There is no leftover magnetic 'memory' after erasing the drive, hence you don't need to do multiple passes to securely erase your SSD. Follow the instructions from saeculorum and you'll be fine. (Please note that multiple passes were only ever for the paranoid anyway, and the smart paranoid just destroyed the platters - it's quicker!)
posted by defcom1 at 9:57 AM on July 1, 2014 [1 favorite]


With OS X Lion and an SSD drive, Secure Erase and Erasing Free Space are not available in Disk Utility. These options are not needed for an SSD drive because a standard erase makes it difficult to recover data from an SSD. For more security, consider turning on FileVault 2 encryption when you start using the SSD drive. http://support.apple.com/kb/ht3680
posted by Lanark at 11:23 AM on July 1, 2014 [1 favorite]

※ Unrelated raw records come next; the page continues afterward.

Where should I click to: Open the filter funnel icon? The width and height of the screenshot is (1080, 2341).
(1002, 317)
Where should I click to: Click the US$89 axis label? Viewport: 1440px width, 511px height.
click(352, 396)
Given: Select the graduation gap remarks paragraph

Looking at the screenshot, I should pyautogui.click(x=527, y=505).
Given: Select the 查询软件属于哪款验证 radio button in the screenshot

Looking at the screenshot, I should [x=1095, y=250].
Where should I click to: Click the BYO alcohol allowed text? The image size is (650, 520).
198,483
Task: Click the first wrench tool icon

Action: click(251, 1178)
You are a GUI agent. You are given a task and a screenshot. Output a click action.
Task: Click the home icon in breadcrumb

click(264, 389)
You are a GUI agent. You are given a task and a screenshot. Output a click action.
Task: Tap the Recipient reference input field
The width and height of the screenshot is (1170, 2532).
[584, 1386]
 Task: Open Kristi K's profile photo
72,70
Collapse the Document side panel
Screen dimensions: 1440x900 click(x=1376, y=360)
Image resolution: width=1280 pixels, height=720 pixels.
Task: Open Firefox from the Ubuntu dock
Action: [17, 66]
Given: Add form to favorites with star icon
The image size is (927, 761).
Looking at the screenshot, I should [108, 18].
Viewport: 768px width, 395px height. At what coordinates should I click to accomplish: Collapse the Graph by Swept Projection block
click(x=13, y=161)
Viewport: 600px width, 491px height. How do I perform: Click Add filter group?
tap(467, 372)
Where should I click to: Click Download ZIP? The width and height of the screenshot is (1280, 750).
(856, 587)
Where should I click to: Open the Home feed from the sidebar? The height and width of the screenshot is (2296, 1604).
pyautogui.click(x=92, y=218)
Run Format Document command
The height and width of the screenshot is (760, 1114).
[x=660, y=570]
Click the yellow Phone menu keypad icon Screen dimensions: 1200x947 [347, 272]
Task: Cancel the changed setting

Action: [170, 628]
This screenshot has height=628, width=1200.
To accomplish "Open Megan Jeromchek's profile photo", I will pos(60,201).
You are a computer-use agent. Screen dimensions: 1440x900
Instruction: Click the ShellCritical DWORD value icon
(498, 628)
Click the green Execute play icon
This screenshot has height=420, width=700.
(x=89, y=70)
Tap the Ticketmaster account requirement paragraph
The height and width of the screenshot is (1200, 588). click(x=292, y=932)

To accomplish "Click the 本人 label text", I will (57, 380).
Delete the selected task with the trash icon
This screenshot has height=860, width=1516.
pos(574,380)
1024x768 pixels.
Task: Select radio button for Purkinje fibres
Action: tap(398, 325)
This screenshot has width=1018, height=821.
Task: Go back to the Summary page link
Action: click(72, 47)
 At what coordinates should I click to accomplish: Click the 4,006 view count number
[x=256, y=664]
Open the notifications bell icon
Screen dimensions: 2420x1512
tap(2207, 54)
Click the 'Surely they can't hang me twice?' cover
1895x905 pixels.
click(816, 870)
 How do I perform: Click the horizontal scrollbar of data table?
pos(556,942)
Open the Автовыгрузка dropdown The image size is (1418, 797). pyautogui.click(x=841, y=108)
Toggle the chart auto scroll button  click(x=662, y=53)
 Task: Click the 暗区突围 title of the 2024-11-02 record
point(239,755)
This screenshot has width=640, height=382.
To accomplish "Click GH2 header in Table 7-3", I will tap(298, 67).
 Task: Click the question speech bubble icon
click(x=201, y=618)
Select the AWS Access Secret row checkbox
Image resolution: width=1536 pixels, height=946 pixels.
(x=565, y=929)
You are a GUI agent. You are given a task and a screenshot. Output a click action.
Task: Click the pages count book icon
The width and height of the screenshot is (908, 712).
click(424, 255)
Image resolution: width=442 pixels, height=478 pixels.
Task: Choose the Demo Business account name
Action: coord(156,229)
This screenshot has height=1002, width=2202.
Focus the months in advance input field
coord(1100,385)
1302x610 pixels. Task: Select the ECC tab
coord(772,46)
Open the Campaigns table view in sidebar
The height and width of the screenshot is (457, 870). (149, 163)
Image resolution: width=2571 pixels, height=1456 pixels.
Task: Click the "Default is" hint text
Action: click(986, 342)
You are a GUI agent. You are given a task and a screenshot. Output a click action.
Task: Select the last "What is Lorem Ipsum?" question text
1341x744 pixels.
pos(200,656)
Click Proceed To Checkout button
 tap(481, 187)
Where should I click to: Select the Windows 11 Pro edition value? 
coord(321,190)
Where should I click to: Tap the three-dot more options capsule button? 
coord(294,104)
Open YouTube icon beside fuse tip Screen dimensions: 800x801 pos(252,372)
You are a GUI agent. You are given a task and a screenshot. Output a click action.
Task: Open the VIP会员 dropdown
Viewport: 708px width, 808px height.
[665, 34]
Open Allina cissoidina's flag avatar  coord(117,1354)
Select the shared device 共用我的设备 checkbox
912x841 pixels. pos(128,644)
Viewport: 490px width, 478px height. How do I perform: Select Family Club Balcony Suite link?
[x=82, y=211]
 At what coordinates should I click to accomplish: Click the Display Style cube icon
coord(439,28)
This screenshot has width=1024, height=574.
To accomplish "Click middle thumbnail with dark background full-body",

Honestly, just deleting the files and formatting the drive constitutes a secure erase on an SSD to everyone but the NSA. SSDs are not something you can use consumer tools like recuva or the popular SD recovery tools to grab data back from. In addition, all drives apple supplies use some form of encryption to the actual media.

Boot into network recovery with the option key, re-partition and initialize with disk utility, and reinstall the OS. I consider this secure enough for my own SSD equipped mac, and for any clients who inquired about this with me.
posted by emptythought at 3:34 PM on July 1, 2014


In addition, all drives apple supplies use some form of encryption to the actual media.

I am quite sure this is not correct, and that the user must turn on FileVault for there to be any disk encryption on an Apple computer.
posted by Juffo-Wup at 1:14 PM on July 2, 2014


To be clear, i'm talking about the actual physical drive using AES before it writes to the flash chips. You can't read it with software, you can't use some kind of jig to pop the chips out and read them. Get what i'm saying?